IRI/CPC Mid-Month Plume-Based ENSO Forecast Probabilities

Season La Niña Neutral El Niño
JFM 2016 ~0% ~0% 100%
FMA 2016 ~0% ~0% 100%
MAM 2016 ~0% 1% 99%
AMJ 2016 ~0% 32% 68%
MJJ 2016 10% 62% 28%
JJA 2016 32% 54% 14%
JAS 2016 47% 44% 9%
ASO 2016 53% 37% 10%
SON 2016 58% 32% 10%

Summary of forecasts issued over last 22 months

The following plots show the model forecasts issued not only from the current month (as in the plot above), but also from the 21 months previous to this month. The observations are also shown up to the most recently completed 3-month period. The plots allow comparison of plumes from the previous start times, or examination of the forecast behavior of a given model over time. The first plot shows forecasts for dynamical models, the second for statistical models, and the third for all models. For less difficult readability, forecasts are shown to a maximum of only the first five lead times. Below the third plot, we provide a mechanism for highlighting the forecasts of one model at a time against a background of more lightly colored lines for all other models.


Notes on the data 

Only models producing forecasts on a monthly basis are included. This means that some models whose forecasts appear in the Experimental Long-Lead Forecast Bulletin (produced by COLA) do not appear in the table.

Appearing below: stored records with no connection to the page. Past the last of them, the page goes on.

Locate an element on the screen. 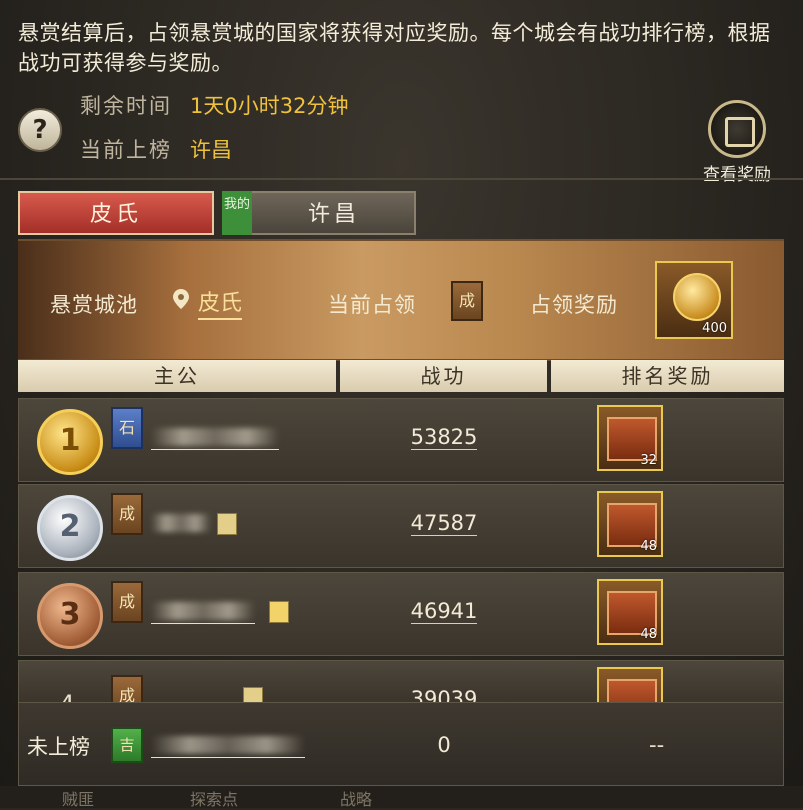  rank-number: 4 is located at coordinates (67, 697).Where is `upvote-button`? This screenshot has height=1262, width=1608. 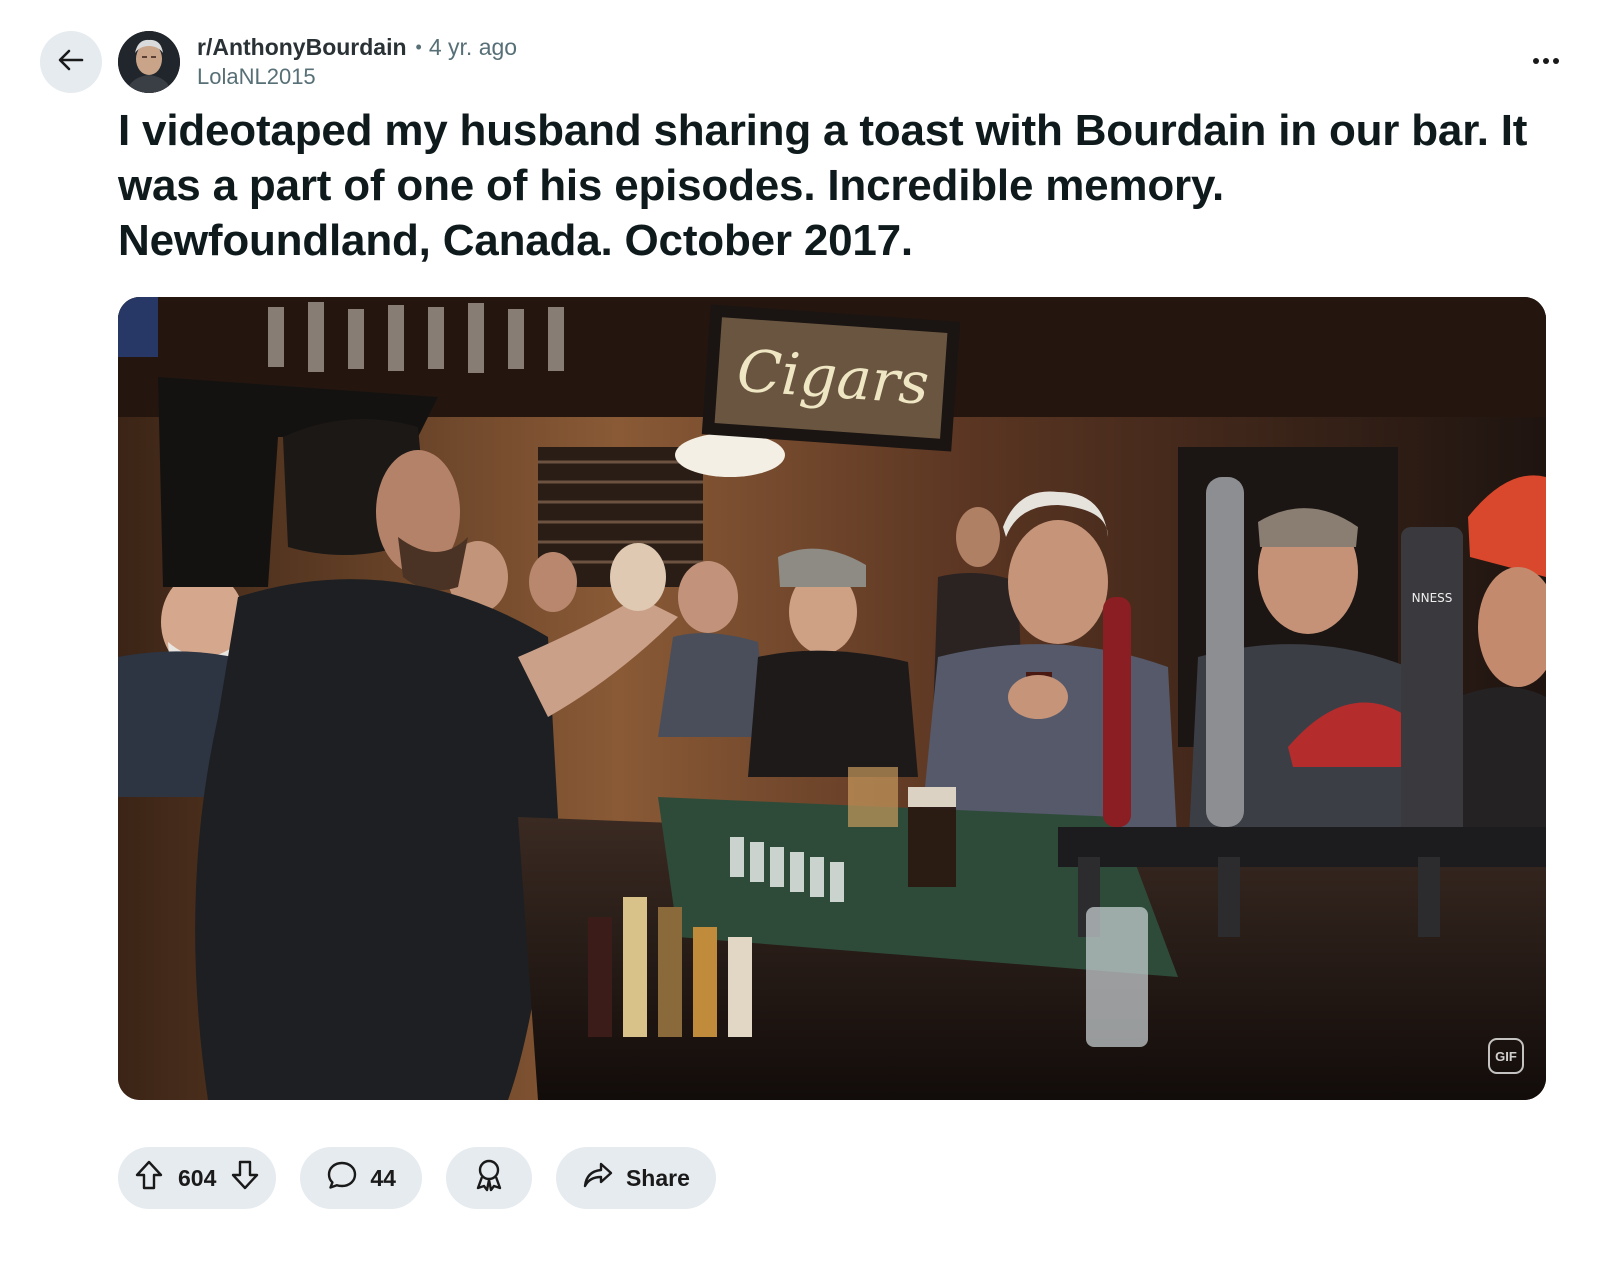 upvote-button is located at coordinates (149, 1178).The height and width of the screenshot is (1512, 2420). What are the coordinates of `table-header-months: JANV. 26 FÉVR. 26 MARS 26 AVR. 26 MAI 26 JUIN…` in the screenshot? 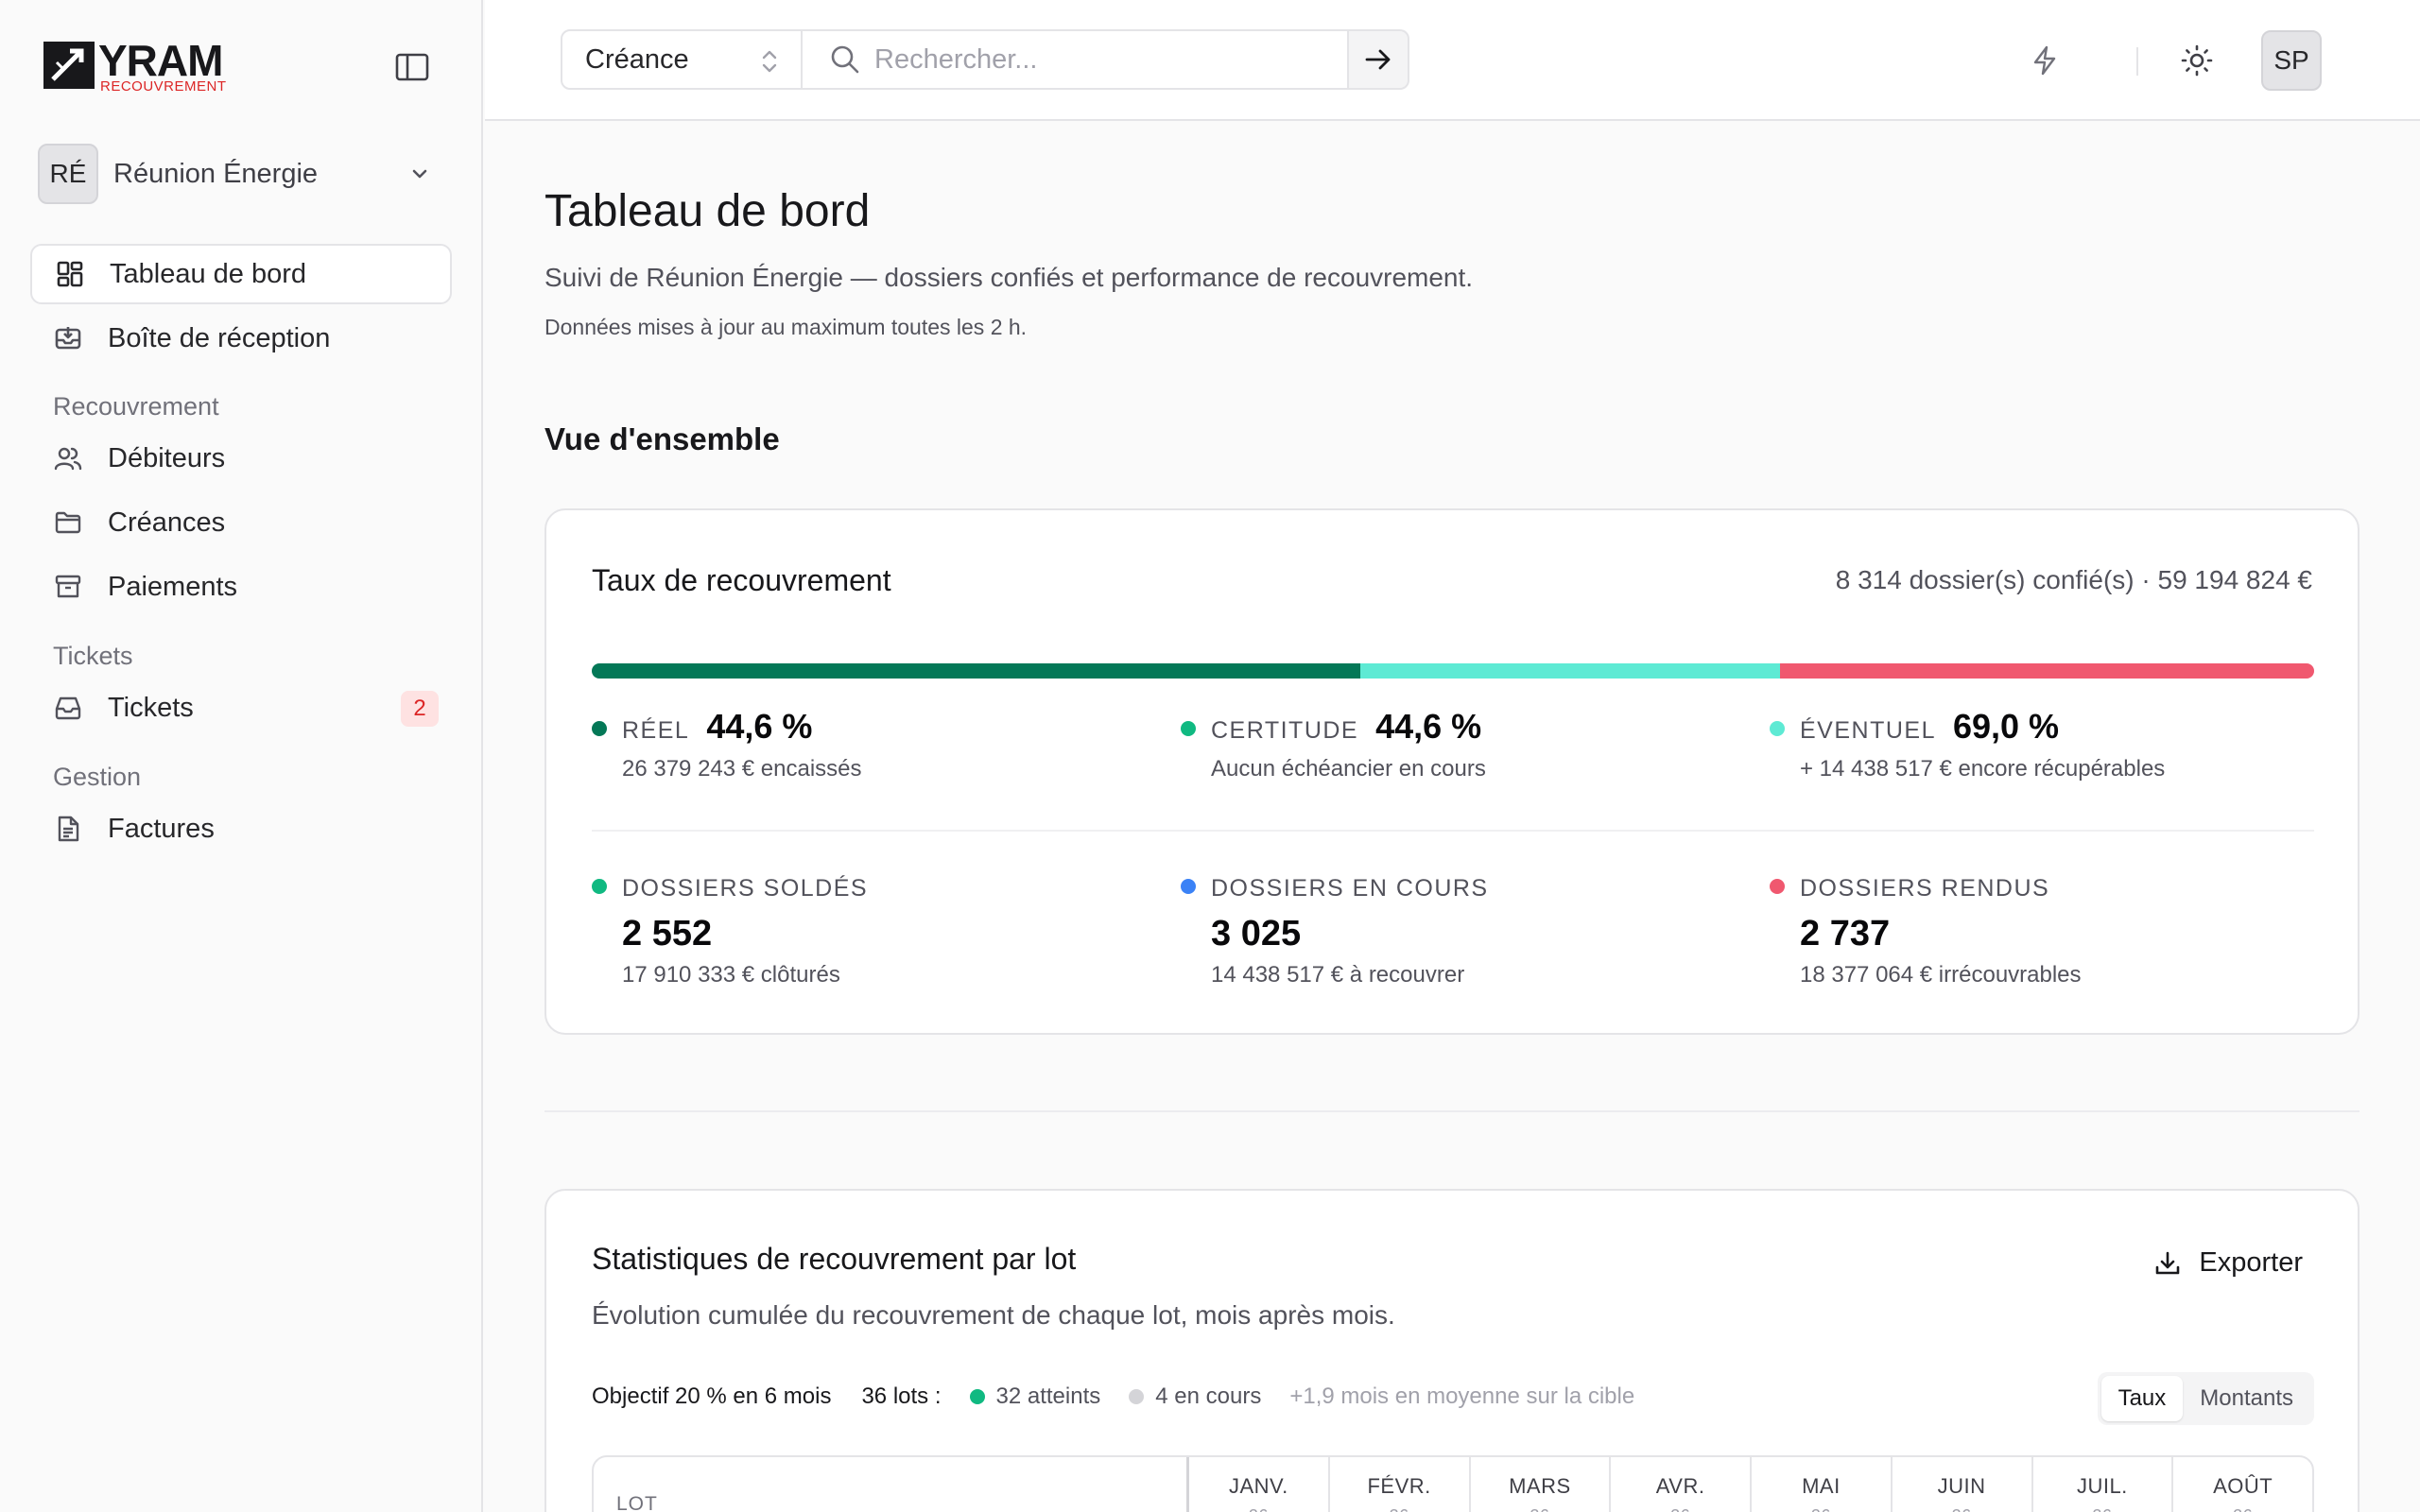 It's located at (1751, 1484).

The SST anomaly forecasts are for the 3-month periods shown, and are for the Nino 3.4 region (120-170W, 5N-5S). Often, the anomalies are provided directly in a graph or a table by the respective forecasting centers for the Nino 3.4 region. In some cases, however, they are given for 1-month periods, for 3-month periods that skip some of the periods in the above table, and/or only for a region (or regions) other than Nino 3.4. In these cases, the following means are used to obtain the needed anomalies for the table:

  • Temporal averaging
  • Linear temporal interpolation
  • Visual averaging of values on a contoured map

The anomalies shown are those with respect to the base period used to define the normals, which vary among the groups producing model forecasts. They have not been adjusted to anomalies with respect to a common base period. Discrepancies among the climatological SST resulting from differing base periods may be as high as a quarter of a degree C in the worst cases. Forecasters are encouraged to use the standard 1971-2000 period as the base period, or a period not very different from it.